[Data]

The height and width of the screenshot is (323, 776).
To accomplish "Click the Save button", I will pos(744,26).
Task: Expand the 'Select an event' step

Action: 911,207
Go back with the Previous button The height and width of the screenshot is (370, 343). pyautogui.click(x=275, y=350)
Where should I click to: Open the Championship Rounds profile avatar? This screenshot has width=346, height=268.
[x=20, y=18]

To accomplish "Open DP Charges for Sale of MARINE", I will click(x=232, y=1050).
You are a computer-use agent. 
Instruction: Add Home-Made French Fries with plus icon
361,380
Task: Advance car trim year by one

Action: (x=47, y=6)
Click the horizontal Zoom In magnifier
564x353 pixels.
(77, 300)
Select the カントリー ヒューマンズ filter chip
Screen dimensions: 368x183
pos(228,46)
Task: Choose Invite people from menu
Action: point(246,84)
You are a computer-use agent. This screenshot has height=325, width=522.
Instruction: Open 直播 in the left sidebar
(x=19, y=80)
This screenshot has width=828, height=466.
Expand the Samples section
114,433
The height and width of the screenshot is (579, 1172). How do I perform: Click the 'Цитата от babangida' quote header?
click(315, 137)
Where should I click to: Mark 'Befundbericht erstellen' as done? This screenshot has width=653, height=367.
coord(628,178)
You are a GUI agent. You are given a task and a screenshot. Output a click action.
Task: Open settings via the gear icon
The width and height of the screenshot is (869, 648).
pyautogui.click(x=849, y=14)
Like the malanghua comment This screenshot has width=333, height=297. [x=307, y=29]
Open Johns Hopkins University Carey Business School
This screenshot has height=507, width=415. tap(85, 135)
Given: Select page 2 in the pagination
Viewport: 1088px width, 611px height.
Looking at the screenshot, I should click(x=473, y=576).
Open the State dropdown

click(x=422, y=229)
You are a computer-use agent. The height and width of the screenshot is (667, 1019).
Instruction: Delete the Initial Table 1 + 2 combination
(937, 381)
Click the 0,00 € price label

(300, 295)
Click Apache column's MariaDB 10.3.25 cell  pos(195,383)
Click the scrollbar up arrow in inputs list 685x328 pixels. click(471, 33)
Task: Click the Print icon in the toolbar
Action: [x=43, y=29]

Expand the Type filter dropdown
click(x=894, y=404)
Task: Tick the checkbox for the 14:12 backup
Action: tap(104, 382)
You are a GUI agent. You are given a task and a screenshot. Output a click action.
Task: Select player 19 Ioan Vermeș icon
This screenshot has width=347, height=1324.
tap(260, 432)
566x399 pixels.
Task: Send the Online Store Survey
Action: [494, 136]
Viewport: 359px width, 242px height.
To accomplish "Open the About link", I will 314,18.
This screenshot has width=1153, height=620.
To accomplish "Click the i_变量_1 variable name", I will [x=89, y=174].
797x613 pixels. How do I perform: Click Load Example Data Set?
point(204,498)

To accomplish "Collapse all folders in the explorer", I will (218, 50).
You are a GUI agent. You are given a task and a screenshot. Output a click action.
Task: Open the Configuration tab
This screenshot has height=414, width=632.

[/Data]

Task instructions: What lines hold the string "accomplish"? Pick them out of the data.

Expected answer:
To accomplish "Click the Save button", I will pos(744,26).
To accomplish "Open DP Charges for Sale of MARINE", I will click(x=232, y=1050).
To accomplish "Open the About link", I will 314,18.
To accomplish "Click the i_变量_1 variable name", I will [x=89, y=174].
To accomplish "Collapse all folders in the explorer", I will (218, 50).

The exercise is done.